Quando eu era criança, saíamos para jantar e meus pais levavam junto um estojo com lápis e canetinha. Eu me debruçava sobre os papéis de mesa e rabiscava a noite toda, feliz da vida. Hoje, vemos “o futuro repetir o passado” — nos últimos meses, só os livros da marca Bobbie Goods (os mais conhecidos e responsáveis pelo fenômeno atual) venderam mais de 150 mil exemplares apenas no Brasil.
Algo semelhante foi observado 10 anos atrás, quando os livros de colorir dominaram as prateleiras e rapidamente viraram febre. Se na década passada eles impulsionaram a venda dos lápis de cor, agora são as canetinhas de cores vibrantes que acompanham o hobby criativo que tem salvado a rotina de muitos adultos.
O paralelo, aliás, vai além: também estamos repetindo o passado ao perceber que esse resgate do “eu” tem sido urgente. De alguma forma, tem sido necessário revisitar os tempos em que tudo parecia mais simples e bonito — tal qual colorir uma página em branco. Em 2015, os desenhos eram flores e jardins, que agora deram espaço a ilustrações aconchegantes e nostálgicas de ursos e bichinhos vivendo pequenas alegrias do dia a dia. É mais que uma válvula de escape para o caos moderno — é uma forma de reduzir o ruído interno, estimular a atenção plena e aliviar a ansiedade.

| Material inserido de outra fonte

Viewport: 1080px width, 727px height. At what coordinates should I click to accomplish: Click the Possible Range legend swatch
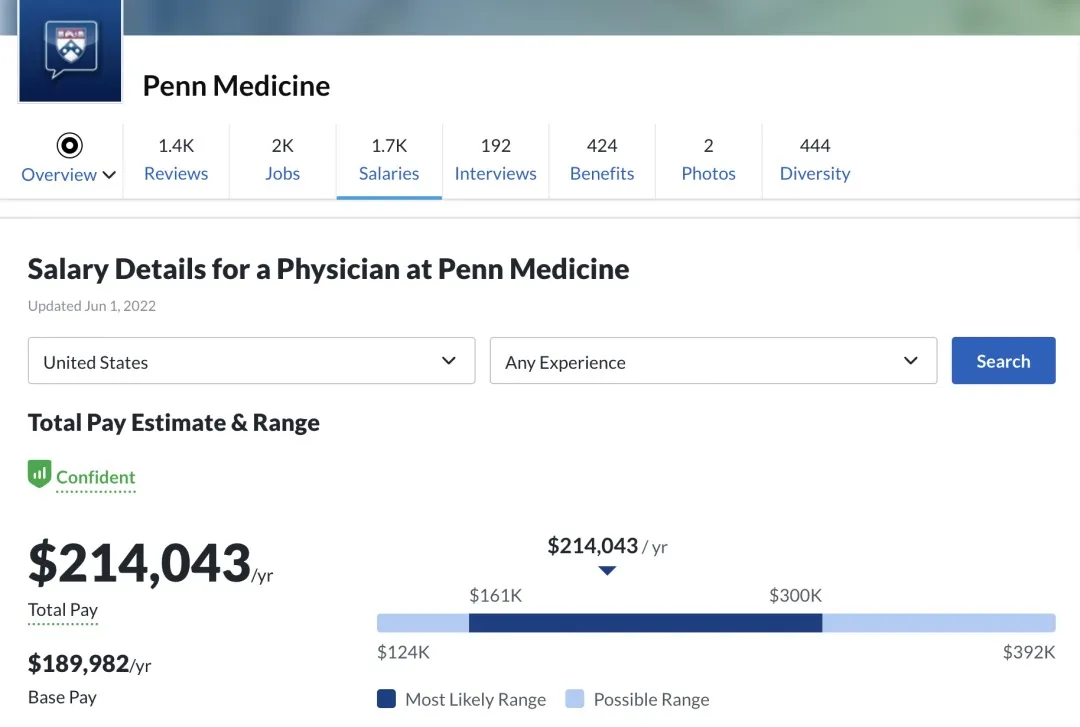575,699
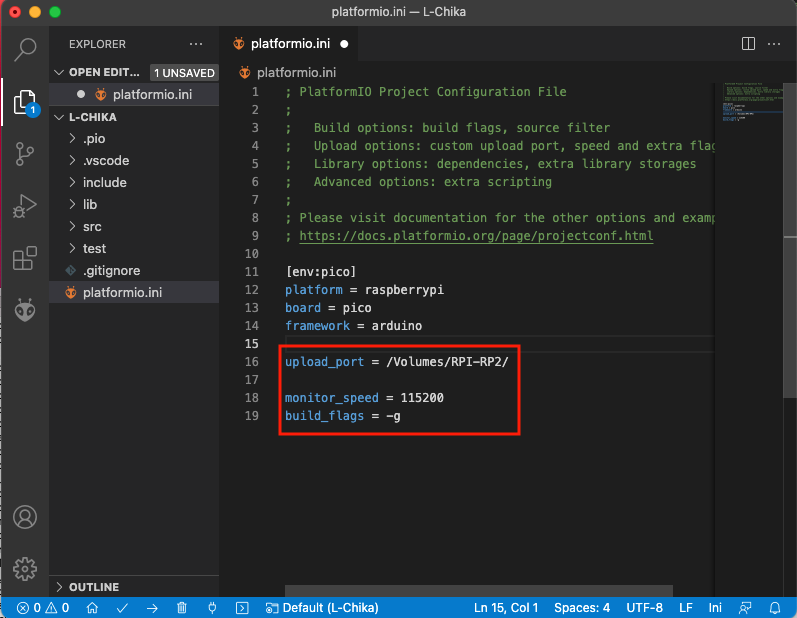The width and height of the screenshot is (797, 618).
Task: Open the Manage gear icon
Action: [x=24, y=569]
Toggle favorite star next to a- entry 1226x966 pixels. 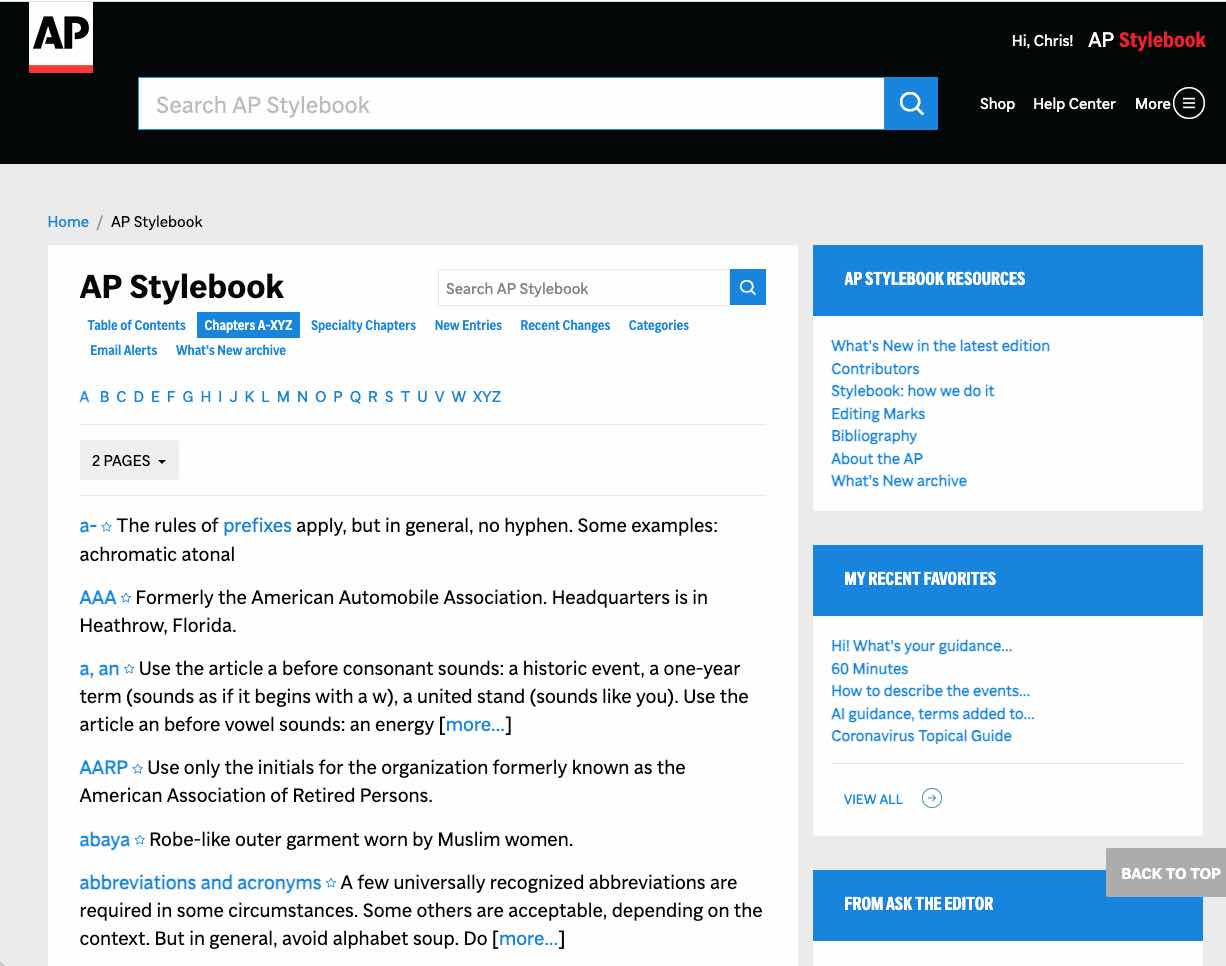(107, 526)

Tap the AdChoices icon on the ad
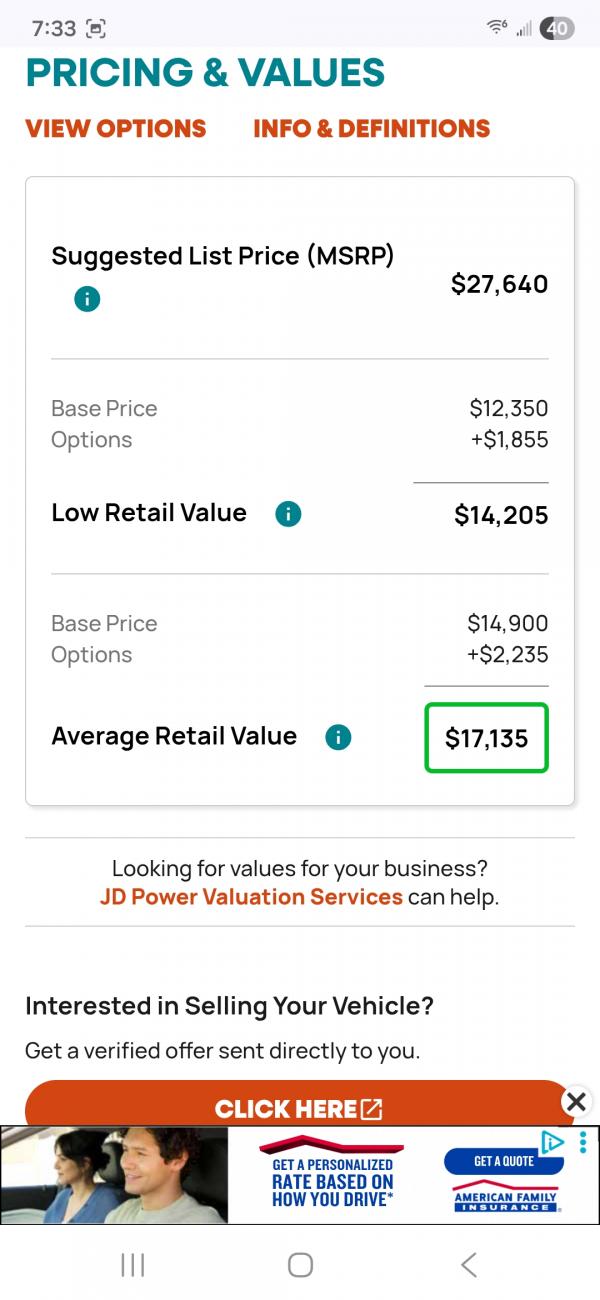pyautogui.click(x=552, y=1142)
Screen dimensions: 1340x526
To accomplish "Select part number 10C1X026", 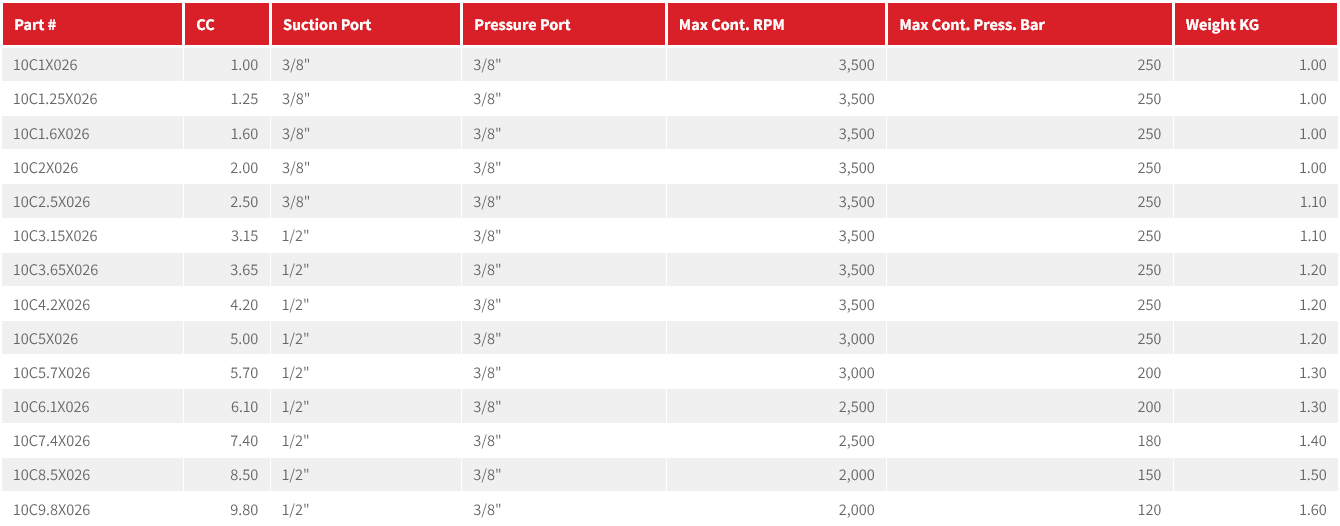I will pos(45,65).
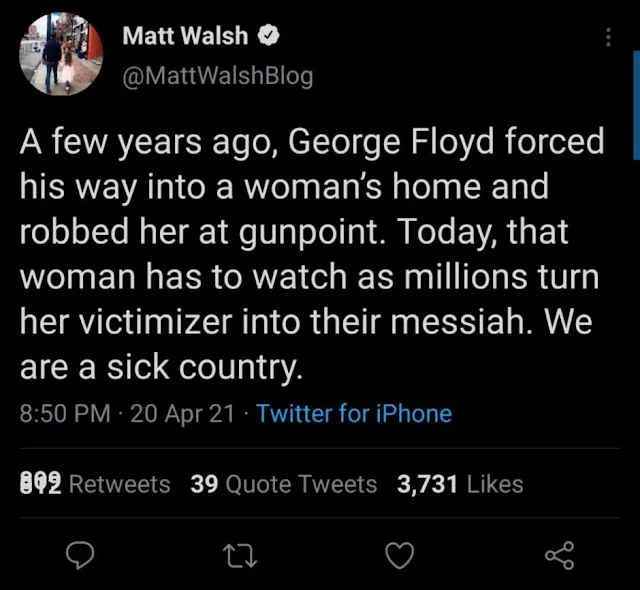This screenshot has height=590, width=640.
Task: Click the 39 quote tweets number
Action: tap(204, 484)
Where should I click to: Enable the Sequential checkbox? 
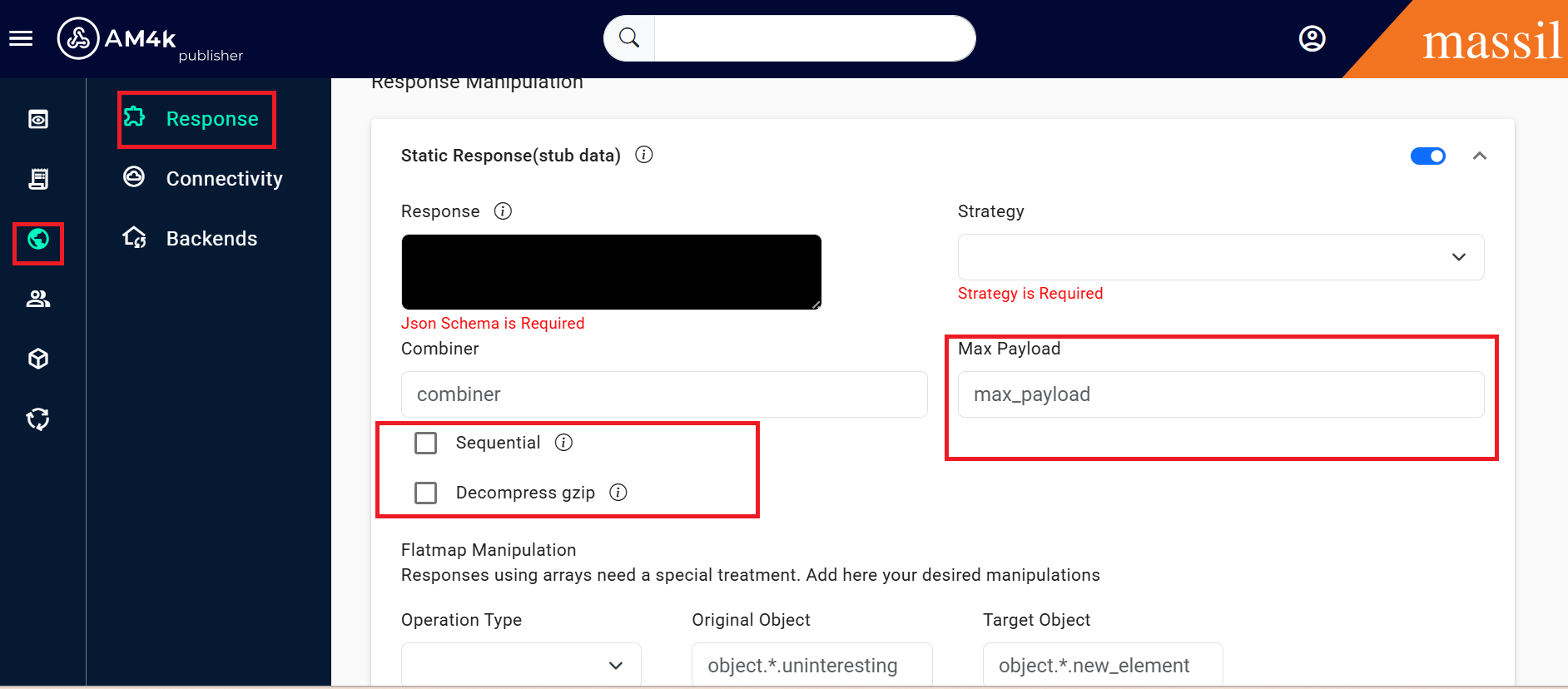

A metáfora, aqui, estende-se por uma vida toda. Voltamos aos primeiros anos não só em busca de reconforto, mas também na tentativa de colorir a própria apatia do mundo em que temos vivido. Assim, nos debruçamos em cores vívidas porque tem nos faltado o bruto, o pessoal, o feito à mão, o rabisco, o poético. Não à toa, enquanto escritor, meus livros mais vendidos são aqueles que escrevo a próprio punho, abrindo uma porta para a imersão de um leitor que tem estado em extinção. Aliás, quem é que não tem se sentindo assim ultimamente?
É, Cazuza... o tempo não para. Mas às vezes, a gente precisa e acaba parando (nem que seja para colorir). Menos mal.